Charismatic Christians Get Spirits Sparked


Drawing charismatic Christians from Seattle to San Diego, the West Coast Believers’ Convention in Anaheim this week is a testament to the phenomenal growth of a movement once viewed skeptically as a fringe element.

The weeklong event at the Convention Center has more than 2,000 registered participants and drew more than 5,000 Tuesday night to hear Texas-based minister Kenneth Copeland preach.

High-profile preachers like Copeland and his wife, Gloria, who head Eagle Mountain International Church in Fort Worth, have spent decades appealing to mainstream Christians by making charismatic worship more accessible.


With their emphasis on direct divine inspiration, healing powers and speaking in tongues, charismatics historically have made many mainstream Christians uncomfortable. But the emphasis on the benevolence of God, the power of forgiveness and the benefits of optimism is a strong draw.

“It’s the segment of Christianity that is growing fastest around the world right now,” said Lee Grady, editor of Florida-based Charisma magazine, with circulation of 250,000. “While the mainline churches are declining, charismatic and Pentecostal churches are growing and are healthy. It’s where the action is.”

Part of the reason, Grady said, is the charismatic movement’s acceptance of women as leaders.

“A lot of evangelicals are still arguing about whether women can minister today,” he said. “And here’s Gloria Copeland already doing it and doing it well.”

Dressed in a bright pink suit, Gloria Copeland stood at the podium Wednesday morning to tell how to teach the Bible to children and keep them interested in Sunday school.

“Going to church ought to be fun,” she said in a talk laced with personal, humorous anecdotes. “If you go to church and it’s a drag, you’re going to the wrong church.”


Indeed, her Bible lessons are the main draw for many participants at this year’s convention.

“Gloria keeps you grounded, and Kenneth gives you new insights,” said Stephen Rodriguez, 20, clutching his Bible under his arm as he left the Wednesday morning session. “They preach that God is a good God. I love that. We have enough trouble in this world as human beings. It’s good to know that God’s on your side.”

Rodriguez, who took vacation days to make the road trip from Phoenix, said Gloria Copeland is known for her teaching, while Kenneth Copeland is known for his fiery oratory and speaking in tongues.

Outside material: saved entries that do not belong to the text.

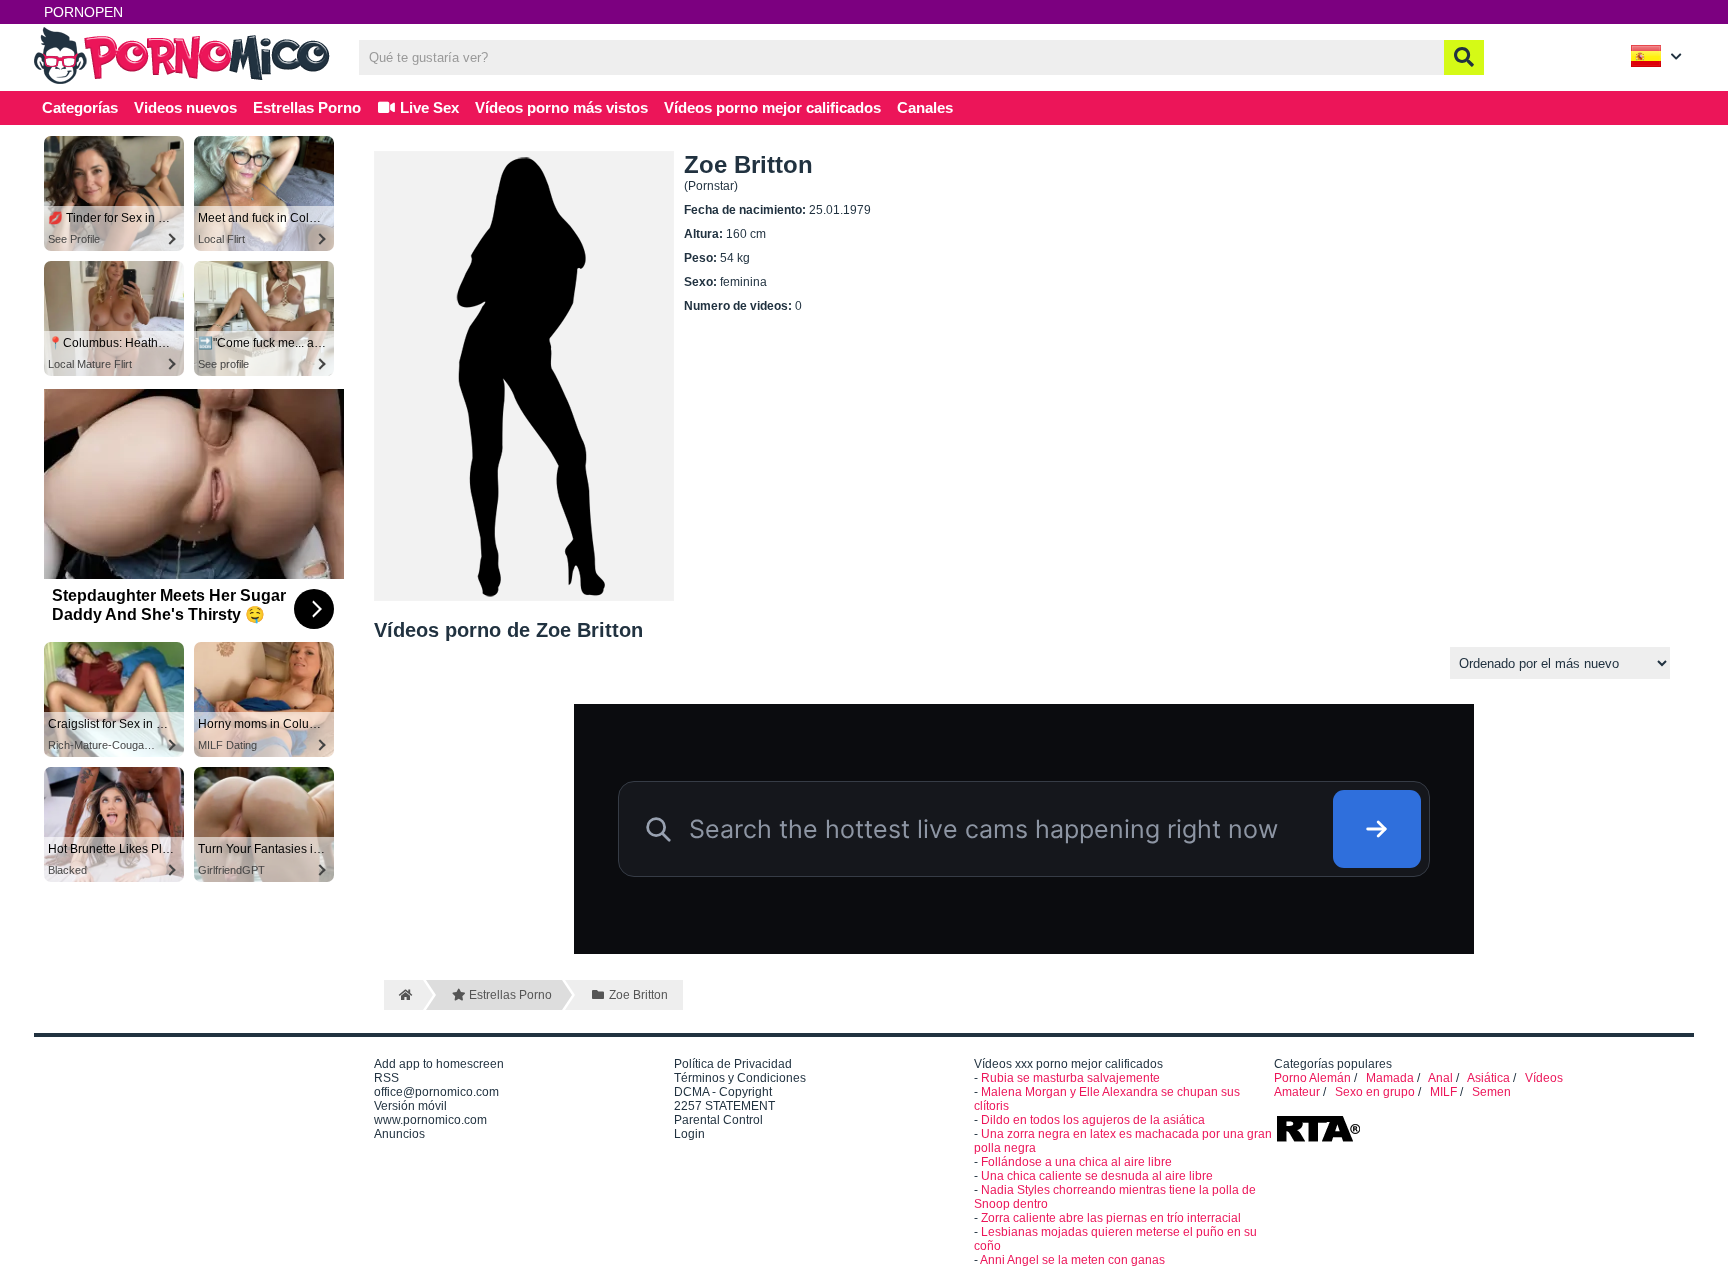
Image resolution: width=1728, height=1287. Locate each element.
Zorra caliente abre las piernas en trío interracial (1111, 1218)
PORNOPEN (83, 12)
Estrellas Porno (307, 107)
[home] (403, 995)
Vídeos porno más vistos (561, 107)
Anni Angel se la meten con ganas (1072, 1260)
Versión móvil (410, 1106)
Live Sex (427, 107)
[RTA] (1318, 1140)
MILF (1443, 1092)
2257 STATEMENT (724, 1106)
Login (689, 1134)
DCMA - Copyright (723, 1092)
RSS (386, 1078)
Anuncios (399, 1134)
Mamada (1390, 1078)
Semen (1491, 1092)
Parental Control (718, 1120)
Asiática (1488, 1078)
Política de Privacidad (733, 1064)
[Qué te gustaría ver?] (1464, 57)
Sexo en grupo (1375, 1092)
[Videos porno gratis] (184, 82)
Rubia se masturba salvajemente (1070, 1078)
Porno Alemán (1312, 1078)
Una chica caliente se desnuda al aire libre (1097, 1176)
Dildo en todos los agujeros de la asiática (1093, 1120)
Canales (925, 107)
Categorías (80, 107)
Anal (1440, 1078)
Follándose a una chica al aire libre (1076, 1162)
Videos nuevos (185, 107)
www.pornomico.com (430, 1120)
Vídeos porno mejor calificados (772, 107)
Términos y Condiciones (740, 1078)
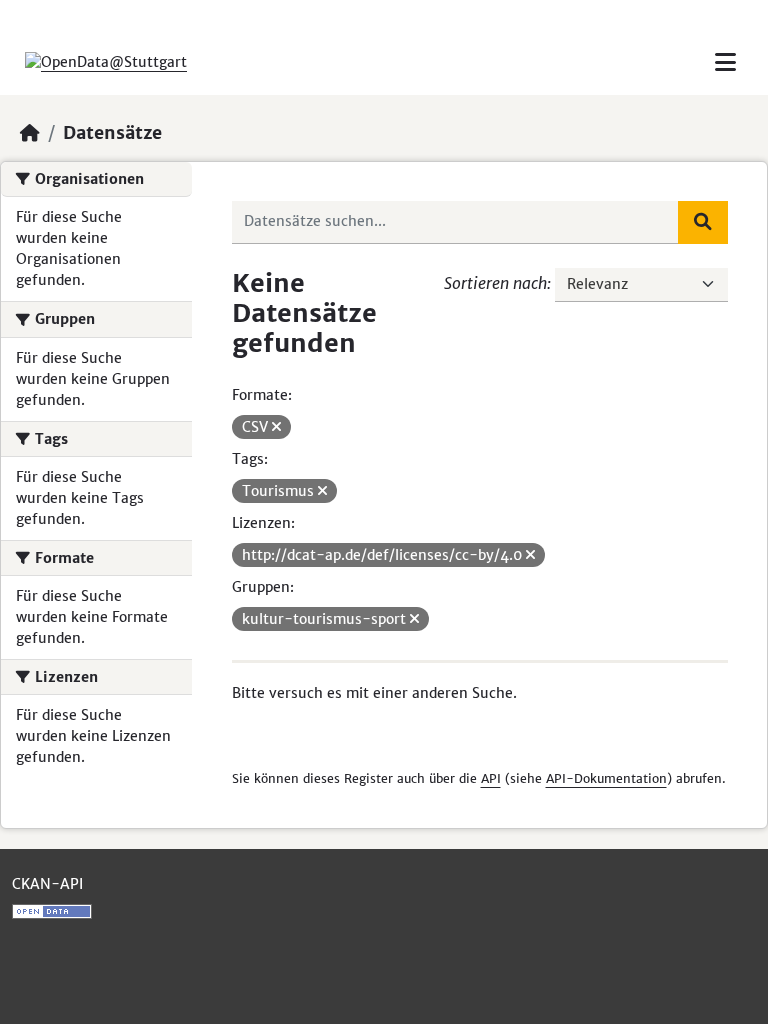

Whereas charismatics historically have been members of Pentecostal congregations--fundamentalist Protestant churches emphasizing direct inspiration by the Holy Spirit--high-profile leaders like the Copelands have a broader appeal. Those who track the charismatic movement say it increasingly includes people who are members of large nondenominational churches and some mainstream congregations.

Global Evangelization Movement Research, an organization based in Richmond, Va., estimates that charismatic Christians now number more than 523 million worldwide.

The convention is a chance for believers to meet and worship with thousands of other charismatic Christians. It serves as a pep rally and a chance to recharge spiritual batteries. Some of those attending are pastors seeking inspiration for their own sermons. Study sessions are laid-back, with participants taking extensive notes and marking convention materials with highlighters as they listen raptly.


Some said the movement’s emphasis on positive thinking is the big attraction, for they find it disheartening to live by Christian ideals in a secular world.

Firefighter Brian Coney of Yorba Linda said he attends to renew his faith and surround himself with like-minded Christians.

“I came here to keep my spiritual acumen sharp,” said Coney, 42. “It has the tendency to get dull because the things you encounter every day can make you feel like there’s not a God.”

Coney, who goes to a charismatic church in Walnut, said he became a Christian in 1972 and has been following the Copelands’ ministry and reading their books for 25 years.

Fighting fires as a profession became a symbol for his internal battle to keep the devil at bay, he said.

Kim Warf, 37, drove from Mesa, Ariz., for the convention. Becoming a Christian is the easy part, she said.


“The key is to stay on track and not get distracted by the devil,” she said. Of the Copelands and their colleagues, she said, “These men and women of God are pointing us in the right direction.”